I always run a 15-50 semi synthetic oil.
I only run on 95, or 98 R.O.N fuel, with no ethanol content.

I have just started (yesterday) putting an injector cleaning additive, and will see if it clears up.

It may well be, that as the engine gets more kilometres on it, it will smooth out a bit. It is hardly noticeable, but because I am used to a smoother running bike, I guess I am being a bit fussy, most people would not even notice it.

Interesting bikes these GS's, it seems that no two are the same, they all have their own little characteristics.

I will persist with this, but I think I have tried all I can to this point.
Just ride it....that's what they say.
 
89 is not the same as 93 regardless of the amount of ethanol that the fuel may pr may not contain. That said....

Why are you looking at 93? What does your riders manual call for? Mine states 89 AKI or better. Here in the SF Bay Area my choices are 87, 89, and 91. All have ethanol. None of them have harmed any internal combustion engine I've used in the last 20 years. But... there's not a lot of humidity here. I understand that high humidity and ethanol don't play well.

The above is for those in the US. We use the AKI (anti-knock index) rating which is the same as (R+M)/2. Our 89 compares to what much of the world calls a 94 or 95.
 
........The above is for those in the US. We use the AKI (anti-knock index) rating which is the same as (R+M)/2. Our 89 compares to what much of the world calls a 94 or 95.
That would be 94 or 95 RON (Research Octane Number)
What you often see in small print on the pump is (R+M/2), or the average of RON and MON (Motor Octane Number).

Since my 2014 R 1200 GSW owners manual specifically states that anything at or over 89 AKI is sufficient, 89 (R+M/2) would be also, since it is identical.

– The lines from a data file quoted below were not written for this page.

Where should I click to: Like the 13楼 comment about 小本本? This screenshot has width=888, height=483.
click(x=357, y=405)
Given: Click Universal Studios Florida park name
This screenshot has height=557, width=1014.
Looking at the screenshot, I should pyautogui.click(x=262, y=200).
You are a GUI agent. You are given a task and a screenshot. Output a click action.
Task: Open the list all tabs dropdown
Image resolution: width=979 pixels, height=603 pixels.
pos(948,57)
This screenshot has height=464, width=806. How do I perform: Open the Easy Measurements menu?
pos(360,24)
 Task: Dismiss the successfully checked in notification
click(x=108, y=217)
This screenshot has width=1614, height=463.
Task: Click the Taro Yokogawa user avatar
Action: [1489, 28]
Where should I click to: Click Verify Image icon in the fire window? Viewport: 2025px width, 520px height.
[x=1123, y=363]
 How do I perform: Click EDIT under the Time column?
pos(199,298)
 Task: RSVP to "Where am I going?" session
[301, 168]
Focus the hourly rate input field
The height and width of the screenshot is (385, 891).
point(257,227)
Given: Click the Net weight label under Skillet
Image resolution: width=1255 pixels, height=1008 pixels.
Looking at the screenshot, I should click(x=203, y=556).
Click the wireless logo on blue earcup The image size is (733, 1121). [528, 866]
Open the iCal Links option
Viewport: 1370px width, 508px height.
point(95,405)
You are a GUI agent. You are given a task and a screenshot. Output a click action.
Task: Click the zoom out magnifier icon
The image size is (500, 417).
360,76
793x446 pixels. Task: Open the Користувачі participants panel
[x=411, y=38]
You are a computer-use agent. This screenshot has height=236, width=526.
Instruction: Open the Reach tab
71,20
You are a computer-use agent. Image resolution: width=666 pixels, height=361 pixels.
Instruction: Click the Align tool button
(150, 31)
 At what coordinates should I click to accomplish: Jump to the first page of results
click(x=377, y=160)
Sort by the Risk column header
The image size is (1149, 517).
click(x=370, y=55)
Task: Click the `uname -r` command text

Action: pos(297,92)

What bothers me is that EVERY dealer says to use Premium, and 89 AKI is NOT Premium at sea level, it is a midgrade. 91 to 93 is Premium at sea level, and at 8,000 feet, 89 AKI (or maybe 90) is Premium. Here at 5500 feet, 91 is the best I will see.

Several people have posted over on ADVRider that using 88 or 87 in a pinch will not harm the bike in any way, because it has an anti-knock sensor. It will just not provide as much power. My dealer agrees with this.

You only start to get in real trouble when the best you can find in a third world country is 85 or less.....then you would need to have the engine re-mapped for that.

There have been a few instances of engines being completely burned up by really substandard fuel, in which case you probably wouldn't even be able to figure out what its Octane rating was. (or even if it WAS gasoline:eek:)
 
I know you have the Water head but when I got my 2010 Cam head it was doing this a little but mostly it would not let me do any engine breaking. If I let off the throttle it would buck and then die. The dealer ended up replacing the cam position sensor. This cleared it all up. No booster plug, No fuel treatment all stock. Now the bike runs great. This all happened shortly after I got it new in 2010 I had only about 1500 miles on it when I took it in.